(Beginning of Listed records)
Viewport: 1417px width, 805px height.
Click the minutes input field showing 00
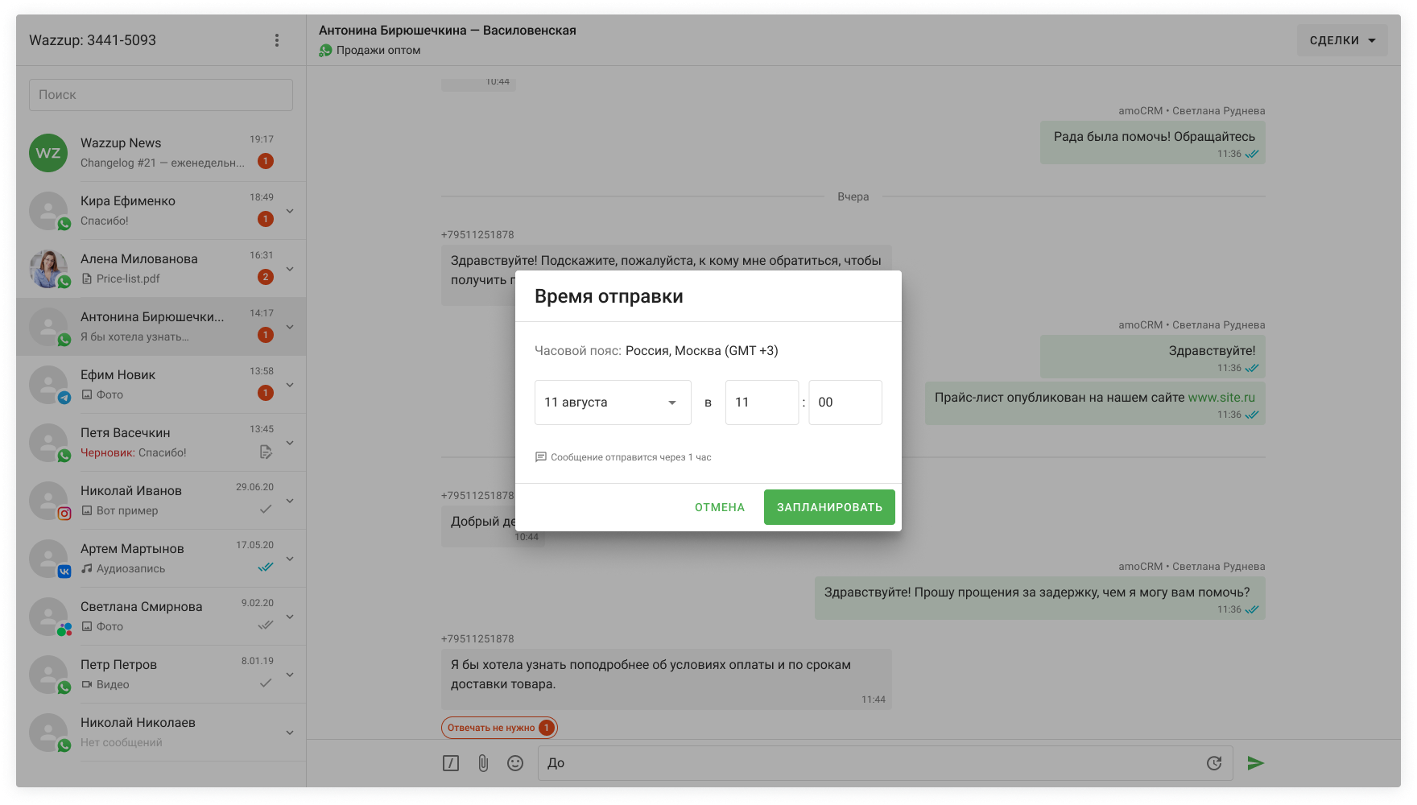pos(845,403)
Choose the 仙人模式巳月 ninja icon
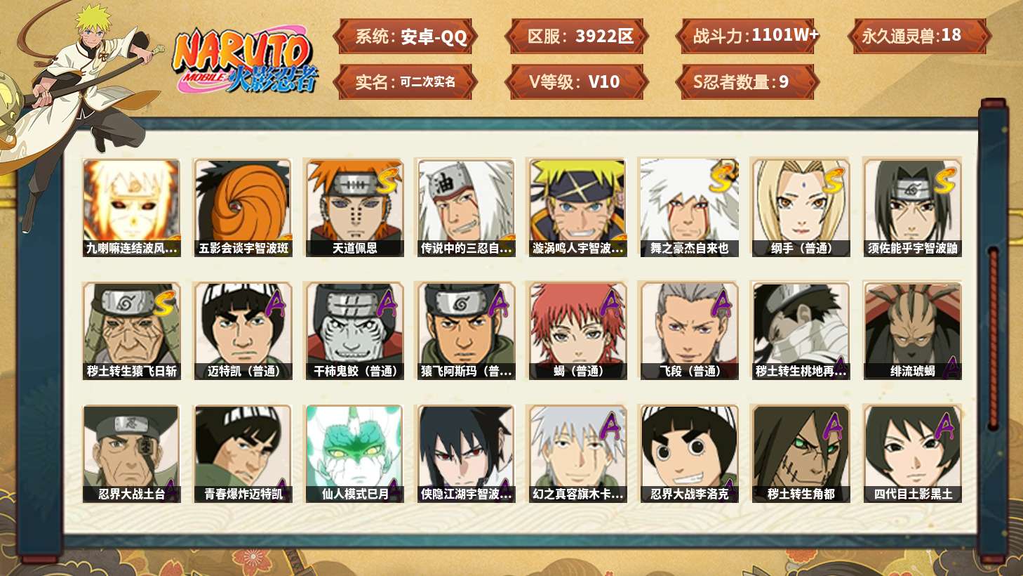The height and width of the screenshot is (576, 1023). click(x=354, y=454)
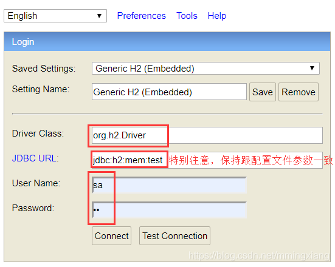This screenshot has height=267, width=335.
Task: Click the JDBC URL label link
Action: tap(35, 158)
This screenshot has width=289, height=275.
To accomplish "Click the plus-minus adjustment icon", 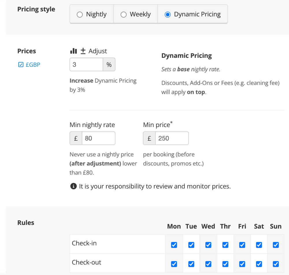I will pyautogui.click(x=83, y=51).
(End of Listed records)
**Your objective**
Lines wanted from the entries above: the one with "Click the minutes input field showing 00", the one with "This screenshot has width=289, height=275.", and all lines between. Please copy them exactly, without the pictures and without anything else.

**Answer to this problem**
Click the minutes input field showing 00
pos(845,403)
Choose the 仙人模式巳月 ninja icon
The height and width of the screenshot is (576, 1023). click(x=354, y=454)
This screenshot has height=267, width=335.
Task: Click the JDBC URL label link
Action: tap(35, 158)
This screenshot has width=289, height=275.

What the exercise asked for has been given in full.